While I was climbing this week, I realized that I needed to make my goal of climbing more even more specific in order to make that goal attainable. I realized, once I specified my goal, that I needed a little planning in order to make it happen.
Here is how to meet your 2018 fitness goals:
- Get specific!
“I want to get more into running,” leaves a lot of room to… not actually get into running. Try making your goal measurable, like “I want to run 3 times a week,” or “I want to run a marathon in August,” instead. My climbing goal: I want to learn to lead climb (and then do it outside with my sister!)
- Break it down.
I can’t learn to lead climb until I am can climb harder levels. In order to learn to lead, I need to climb 5.10s without needing to rest every 2 seconds. If you want to run a marathon, maybe you need smaller time goals. “By March I will run a 5k,” or “I will run 3 hours a week.”
- Set Goals
Setting small goals along the way allows you to feed off of the positive energy that comes from reaching a new milestone. This is also a crucial step in maintaining and continuing your practice. If you want to continue your exercise longterm, set yourself small forward-reaching goals every few months. My current climbing goals include completing a set of full pull-ups (I met my goal of doing one whole pull-up!!!) and climbing my first V3.
- Get Creative
It is easy to stagnate in any practice. In order to develop alternative muscles and keep it interesting, alternate your training. If you are doing something that is primarily cardio, add strength training. If you are doing something strength based, through in running days, or a dance cardio class to keep it interesting!
- Gear Up
Sometimes you can’t take it to the next level until you get proper equipment. These leggings and this pair of shoes changed the game and took my training to the next level by increasing my flexibility and stability. Not having to adjust my clothing all the time allows me to focus on my workout without interruption or excuse.
- Commit time
I feel like one of the most important steps for me to accomplish my fitness goals is for me to block out every day of the week that I need to exercise, and what I need to do on those days. It is equally important to find a rhythm that works for you. If you need consistency above all in order to meet your goal, then go all out and don’t make compromises. If you are worried about burnout, plan for 3 days a week with a fun alternative workout thrown in there. Commit that time and don’t cancel plans with yourself.
- Plan out every second!
Once you have committed to the days you will workout, plan out every tiny detail of those sessions. Have an overarching plan, and a step-by-step or goal-based process for the actual sessions. Recently, I had a session planned that started with a strength based warm-up and was followed by a strict endurance builder. If something didn’t work right one day, sit down and adjust your plan for next time. Thoughtful planning and reflection will keep you committed to your goals, and help keep your goals attainable.
- Leave room for fun
Enjoy your workouts! Invite friends on your run or to your class, add party music one day, and have some fun day instead of zero days- go to the gym anyway, but try new things. All of these little celebrations will prevent burnout.
- Be accountable
SET THE DATE. Your running a marathon? Finally doing 10 pull-ups! You are going to try competitive figure skating??! Invite your friends! “Hello everybody. On August 22nd, I will complete 10 pull-ups at the gym. You are all invited to view the pull-ups and celebrate with drinks after!” Make it into a silly/fun/cool event. A group of women I climb with recently got together to make posters and cheer on a friend running the marathon. What a cool way to support each other and spend time together.
- Keep setting goals
After you meet your BIG goal, it is hard to keep going. As you approach your big goal, plan your next moves. The week before the marathon, maybe you know you need a full 2 weeks of rest. Fine, plan that, but plan your first day back. What will you do to get back into it and continue to enjoy it? Be ready to keep the momentum! And plan your NEXT goal. If the marathon felt like a lot, scale it back and do a fun run somewhere. If you’re hooked, try to best your time and qualify for a different city. Maybe you like the variety of a triathlon! Keep pushing yourself to get out and get moving.

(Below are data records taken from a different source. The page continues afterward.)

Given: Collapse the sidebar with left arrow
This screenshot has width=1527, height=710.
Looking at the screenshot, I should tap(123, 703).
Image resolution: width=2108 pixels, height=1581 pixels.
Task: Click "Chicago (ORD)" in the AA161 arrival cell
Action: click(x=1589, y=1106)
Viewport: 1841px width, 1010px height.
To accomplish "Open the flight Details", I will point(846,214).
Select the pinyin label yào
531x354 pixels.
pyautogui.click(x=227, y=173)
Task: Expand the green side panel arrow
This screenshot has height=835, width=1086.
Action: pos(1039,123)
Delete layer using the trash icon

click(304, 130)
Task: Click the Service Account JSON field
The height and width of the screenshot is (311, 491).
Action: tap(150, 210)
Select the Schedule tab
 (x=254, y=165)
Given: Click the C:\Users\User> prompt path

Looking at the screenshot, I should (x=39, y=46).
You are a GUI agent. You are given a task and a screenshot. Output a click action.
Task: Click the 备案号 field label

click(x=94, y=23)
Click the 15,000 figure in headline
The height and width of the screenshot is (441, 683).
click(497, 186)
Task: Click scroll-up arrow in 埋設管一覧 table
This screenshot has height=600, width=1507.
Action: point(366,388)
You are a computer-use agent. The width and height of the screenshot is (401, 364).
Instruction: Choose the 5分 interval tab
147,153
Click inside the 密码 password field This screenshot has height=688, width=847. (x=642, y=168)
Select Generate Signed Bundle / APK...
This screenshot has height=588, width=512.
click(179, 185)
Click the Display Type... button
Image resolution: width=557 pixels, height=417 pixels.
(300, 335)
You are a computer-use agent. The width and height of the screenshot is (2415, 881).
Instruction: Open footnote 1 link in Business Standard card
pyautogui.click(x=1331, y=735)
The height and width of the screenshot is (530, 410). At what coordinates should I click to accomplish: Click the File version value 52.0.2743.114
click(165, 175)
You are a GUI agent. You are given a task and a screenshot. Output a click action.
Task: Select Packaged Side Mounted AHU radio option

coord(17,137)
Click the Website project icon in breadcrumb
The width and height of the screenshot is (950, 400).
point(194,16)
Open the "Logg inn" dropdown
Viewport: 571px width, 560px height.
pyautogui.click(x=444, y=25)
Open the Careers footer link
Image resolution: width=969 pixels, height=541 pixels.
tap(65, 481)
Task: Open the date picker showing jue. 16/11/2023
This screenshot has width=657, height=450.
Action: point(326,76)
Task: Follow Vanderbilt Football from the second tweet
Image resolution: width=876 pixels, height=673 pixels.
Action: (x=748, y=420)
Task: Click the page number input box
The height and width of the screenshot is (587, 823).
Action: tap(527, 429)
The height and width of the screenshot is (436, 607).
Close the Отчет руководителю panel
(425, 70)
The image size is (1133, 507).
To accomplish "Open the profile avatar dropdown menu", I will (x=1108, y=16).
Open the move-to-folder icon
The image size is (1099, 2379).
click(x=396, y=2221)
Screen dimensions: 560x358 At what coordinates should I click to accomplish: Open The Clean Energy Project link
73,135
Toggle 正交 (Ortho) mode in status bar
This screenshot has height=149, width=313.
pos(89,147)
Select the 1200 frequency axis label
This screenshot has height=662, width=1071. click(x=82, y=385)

Last year I had a tiny resolution of cutting back plastic waste- specifically, get really good at not using plastic bags. Conveniently, Chicago implemented a 7 cent bag tax as soon as a chose this resolution, so I could really justify my investment in Baggus. I bought 3 small bags, gifted one, and bought a large bag. If I forgot my bag, I bought a new one and planted it in my car or by the door. And we probably used plastic bags a hundred times less than we did in 2016.
I have been taking group physical training lately, and feeling stronger with every week. I was having trouble holding my feet still while holding planks, and I was finally sick of slipping and struggling. If my feet slip every 10 seconds, how can I hold a two minute plank? Enter: Adidas Crazy Trainers. I am so stable and can feel my strength. I was worried that once my excuse of slippery feet went away, I would discover that I couldn’t hold these poses, but was surprised to discover that I feel stronger and feel like I could hold these moves all day.
What purchases help you accomplish your goals? Is it a new cookbook? Leggings that don’t pull or tear during your workout? A nice laptop case or new backpack to make it easier to get to the coffee shop and work?
In the spirit of resiliency, I am trying many new hobbies and trying to stay extremely active. Here are some workout accessories for an active lifestyle.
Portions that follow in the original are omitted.